NEW YORK, Nov. 17, 2014 /PRNewswire/ -- A new report released today by PwC US and Financial Executives Research Foundation (FERF), "The New Revenue Recognition Standard: Are you Prepared for Change?" finds that while a majority of companies (54 percent) are familiar with the new revenue recognition standard issued by the Financial Accounting Standards Board (FASB) and the International Accounting Standards Board (IASB), they are still struggling with assessing the full impact of the change, particularly related to its implications for their financial reporting, processes and systems.
The new standard, issued in May 2014, replaces nearly all existing US GAAP and IFRS guidance and will require significant management judgment - in addition to changing the way many US companies recognize and disclose revenue in their financial statements.
The survey finds that a majority of respondents (87 percent) expect to make at least some changes to their company's internal controls in response to the new standard; however, fewer companies (45 percent) expect to make changes to their business models. Additionally, when respondents were asked whether they expect a material impact to the income statement and/or balance sheet, 47 percent say they expect a material impact and 53 percent do not expect a material impact. The responses also indicate that disclosures are, by far and away, the number one area expected to result in increased level of operational effort.
"Although the new standard will affect certain industries more than others, all organizations will feel some impact," said Farhad Zaman, PwC Deals Partner. "Companies do not know what the implementation journey fully looks like yet in terms of implementation processes, costs, timing, contract reviews, IT and systems, operations, quantification and reporting. The 2017 effective date for the new revenue recognition standard may seem far off, but those most affected by the change should start preparing now."
According to the report, there are several key areas where, from a technical accounting perspective, determining the appropriate accounting is expected to be challenging. The top five areas include:
- Applying the variable consideration constraint
- Determining the impact of contract modifications
- Determining whether items are "distinct" in multiple element arrangements
- Estimating the standalone selling price of performance obligations
- Determining the impact of the "collectability threshold"
When asked if companies have enough time to implement the standard by 2017, using the full retrospective method, respondents are generally split: 29 percent say 'yes,' and 25 percent say 'no.' Respondents are also fairly split in their responses related to a planned method of adoption, with 12 percent expecting to use the full retrospective method and 12 percent expecting to use the modified retrospective method.
Other key findings of the report include:
- Extent of IT changes – Seventy-seven percent of respondents say they expect to make some to significant changes, and 23 percent of respondents say they expect to make no changes.
- Costs to implement – When asked about estimated costs to implement the new standard -- whether related to outside service providers or internal costs -- it is clear that respondents do not yet have a budget for the full implementation.
- Impact to other non-revenue arrangements – Forty-nine percent of respondents say that they expect compensation arrangements to be affected and 34 percent say they do not expect an impact to other arrangements. Other respondents say they expect arrangements other than compensation arrangements to be affected. Forty percent of respondents noted they are unsure whether other arrangements would be affected.
As companies may be required to report results under both the current and the new revenue recognition guidance for one year or more, 59 percent of respondents expect to need a parallel reporting system in order to adopt the standard, while 41 percent do not. Responses from the more highly affected technology, information, communications and entertainment industries were higher with 75 percent responding that a parallel reporting system would be needed.

[TASKS]:
• 1. Answer these questions using the revenue recognition release:
(a) What percentage of respondents expect to make at least some changes to their company's internal controls?
(b) In what month and year was the new standard issued?
(c) What percentage of respondents expect to need a parallel reporting system to adopt the standard?
• 2. Pick up the revenue recognition release after its final sentence and continue it.
The items that come next were drawn from a separate, unrelated source.

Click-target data
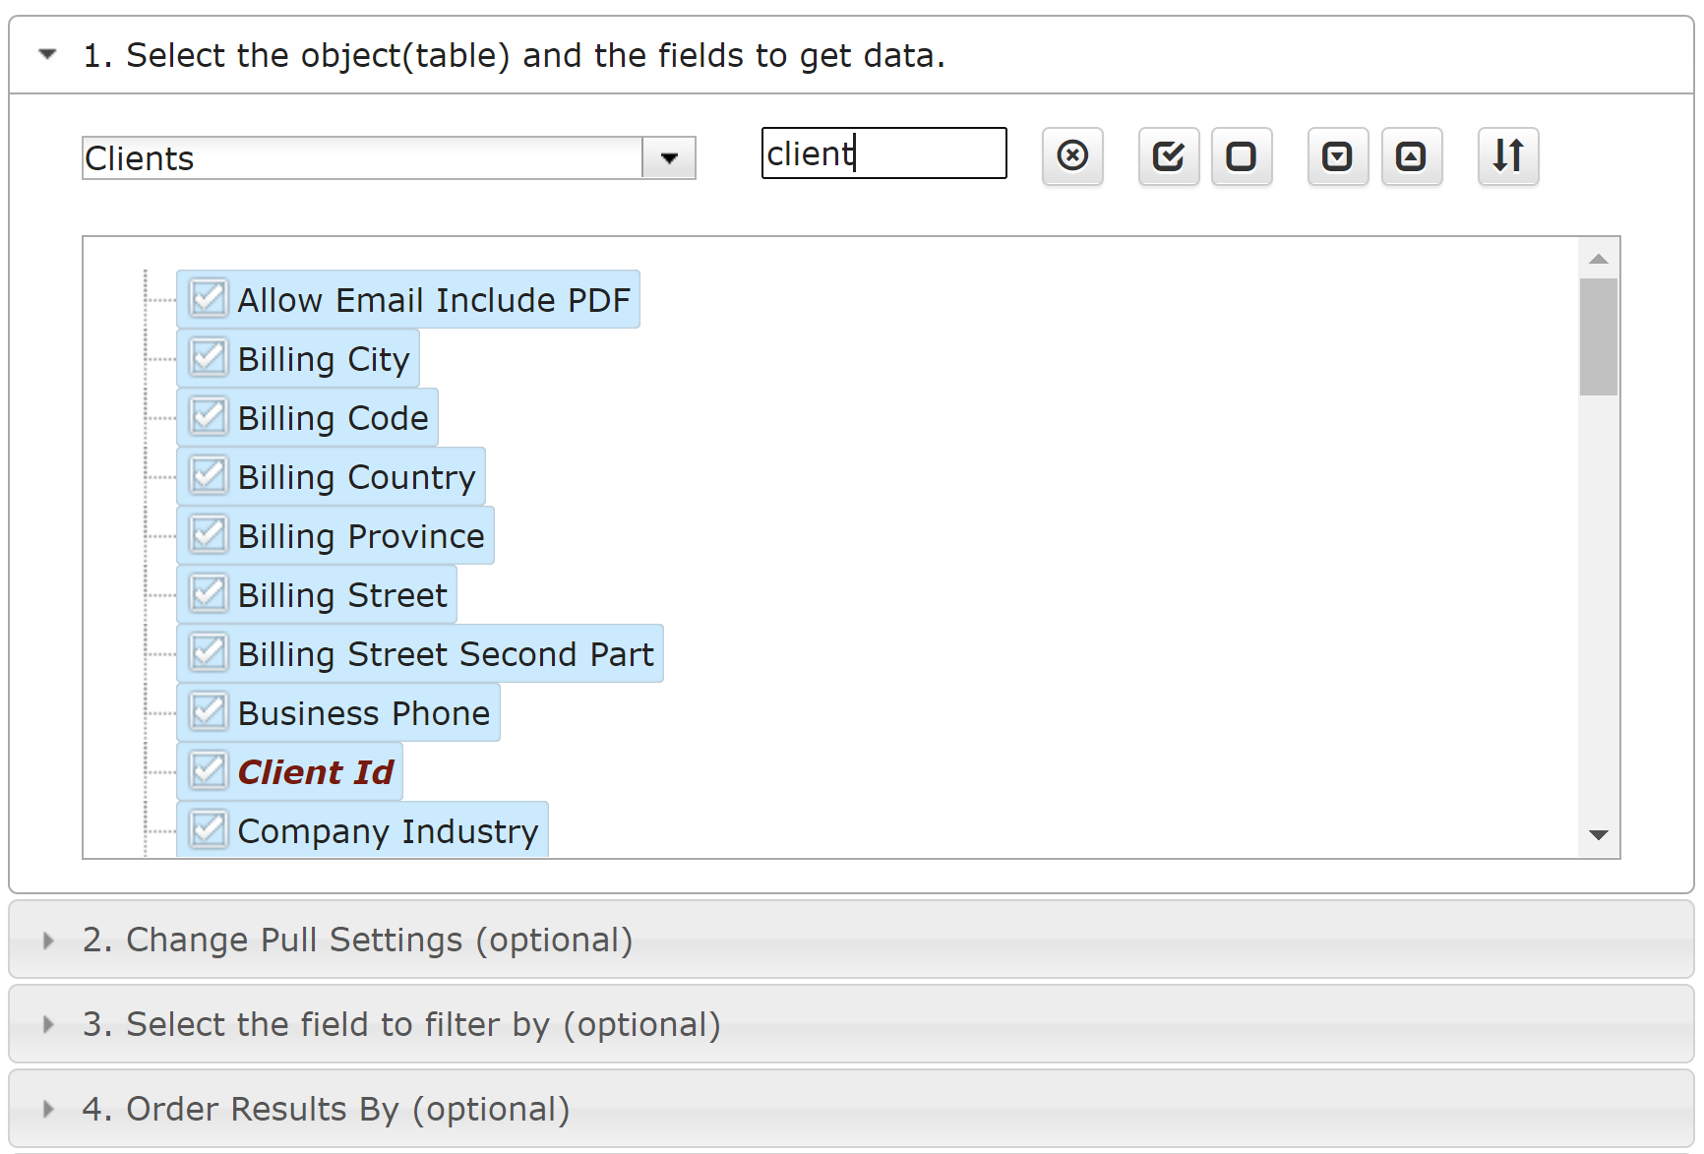This screenshot has height=1154, width=1704.
Task: Click the collapse all up-arrow icon
Action: tap(1411, 155)
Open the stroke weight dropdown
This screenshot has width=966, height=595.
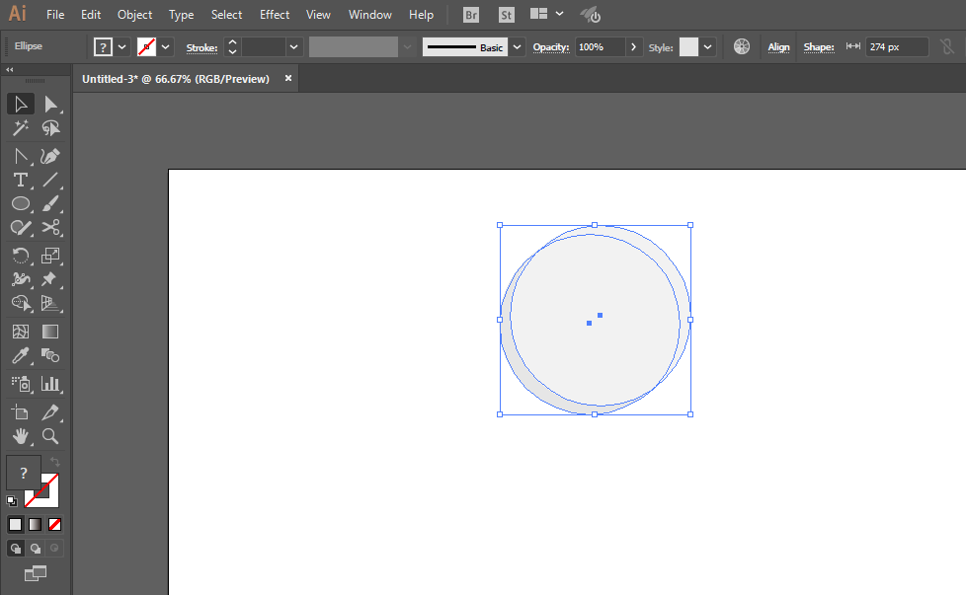click(294, 47)
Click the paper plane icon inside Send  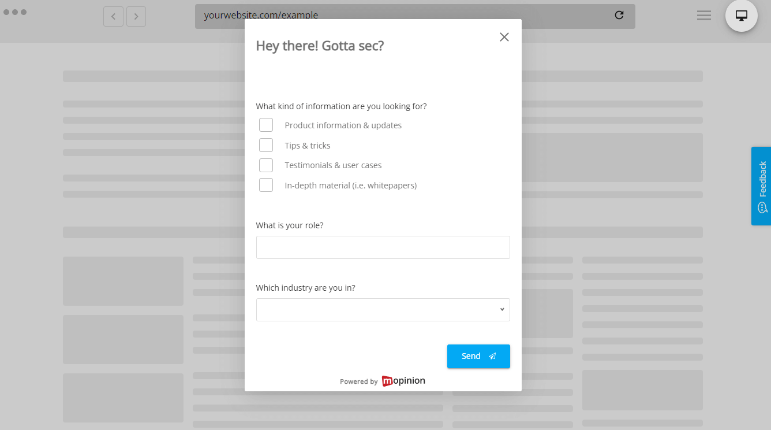click(492, 356)
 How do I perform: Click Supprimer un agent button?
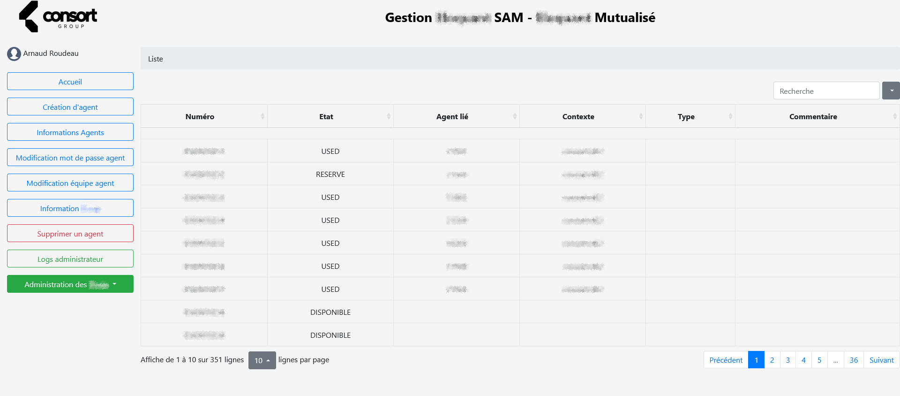pos(70,234)
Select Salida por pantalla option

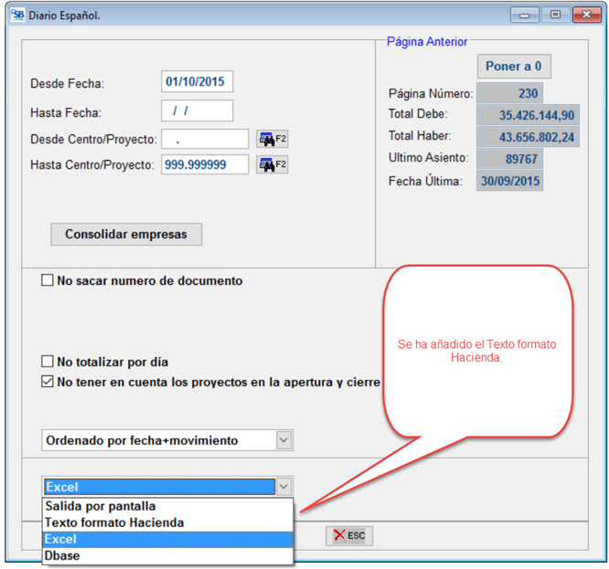coord(101,506)
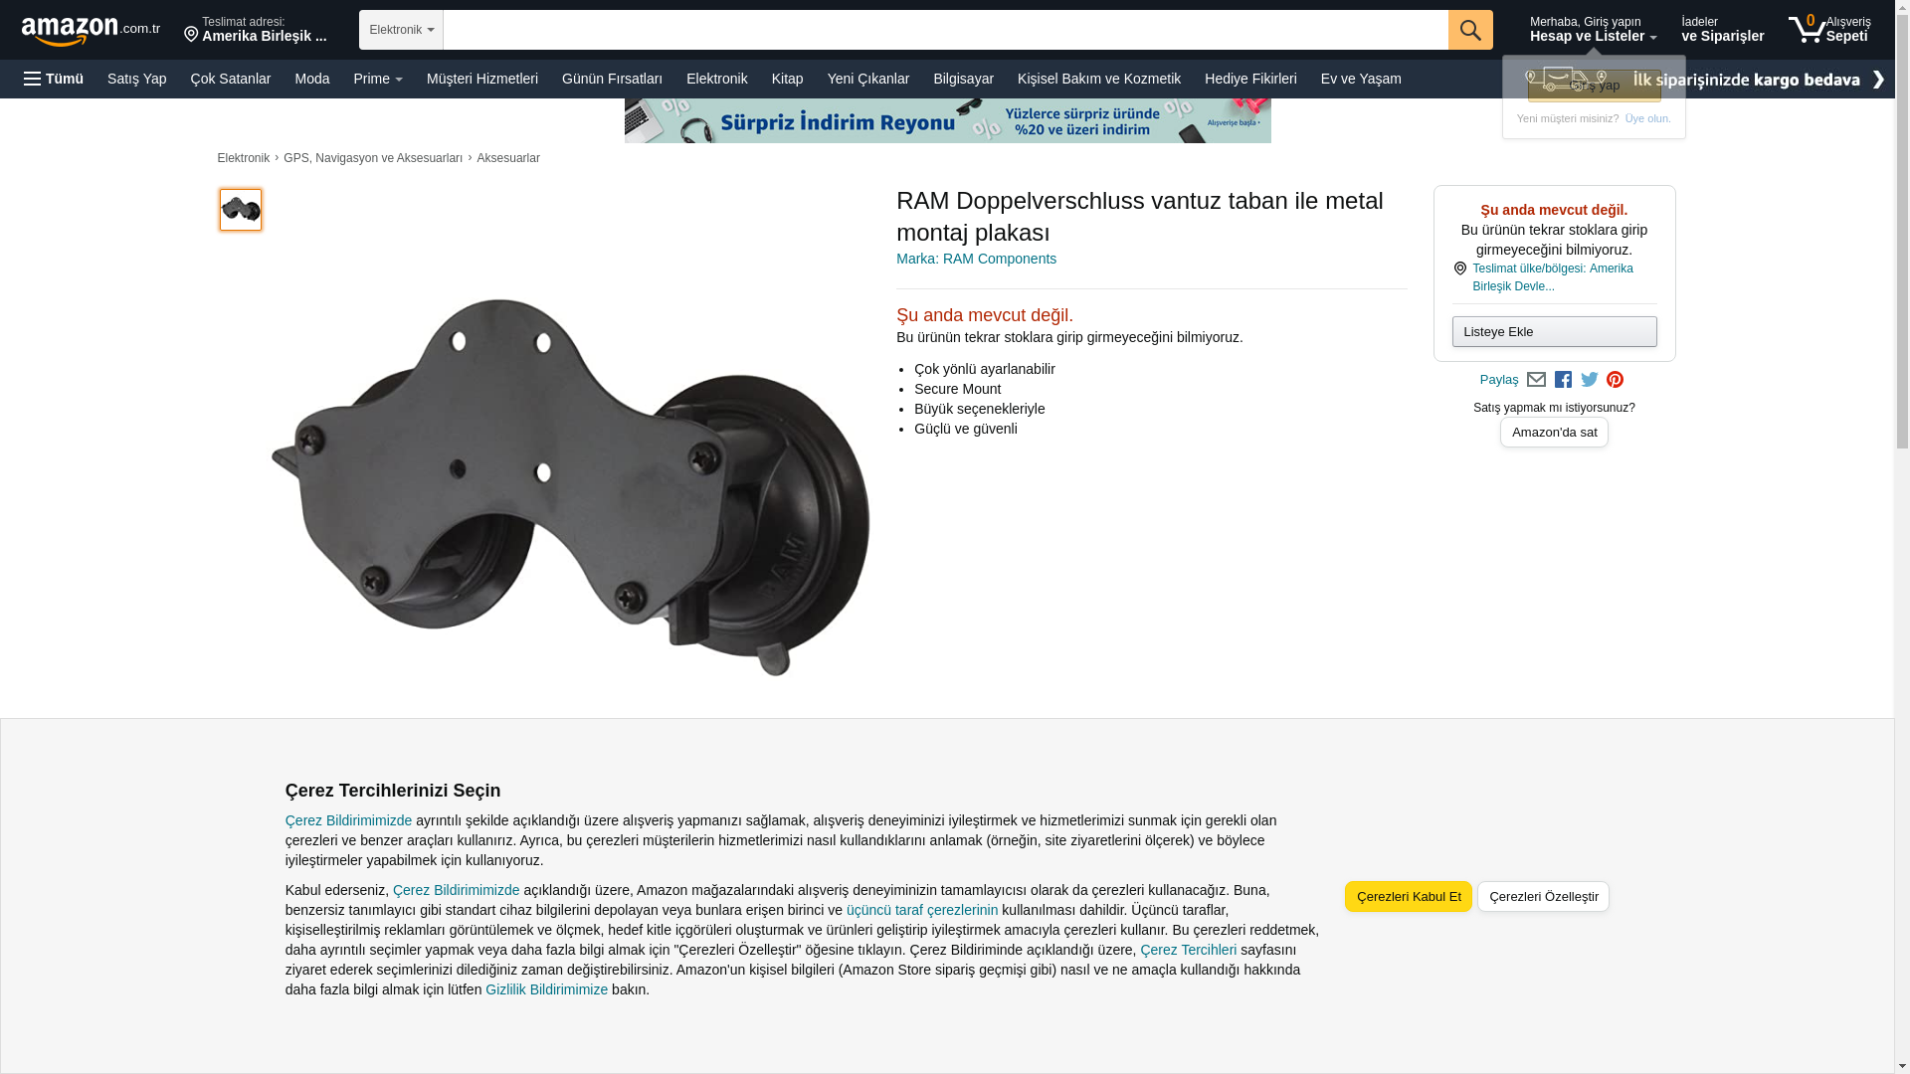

[ANSWERS FOR THE TASKS]:
• 1.
(a) 87 percent
(b) May 2014
(c) 59 percent

• 2.
Twenty-eight percent of respondents said they would be more likely to adopt the standard using the full retrospective method if the boards provided one extra year to adopt the standard, while only 18 percent are willing to give up the modified retrospective method in exchange for an additional year to adopt the standard.
"The boards have provided time for companies to adopt a measured approach to implementation, but the pervasive impact of the new standard on data, systems, processes and controls, means companies will need to get started on the transition effort well in advance of the effective date, especially if they choose to apply the standard retrospectively," said Zaman. "The time is now for companies to re-evaluate their business processes and systems underlying the revenue cycle."
Survey respondents include both public and private companies, with approximately one-quarter of respondents having revenue greater than $10 billion.
For a copy of the full survey report, please visit: www.pwc.com/us/revrec
About PwC US
PwC US helps organizations and individuals create the value they're looking for. We're a member of the PwC network of firms, which has firms in 157 countries with more than 195,000 people. We're committed to delivering quality in assurance, tax and advisory services. Find out more and tell us what matters to you by visiting us at www.pwc.com/US.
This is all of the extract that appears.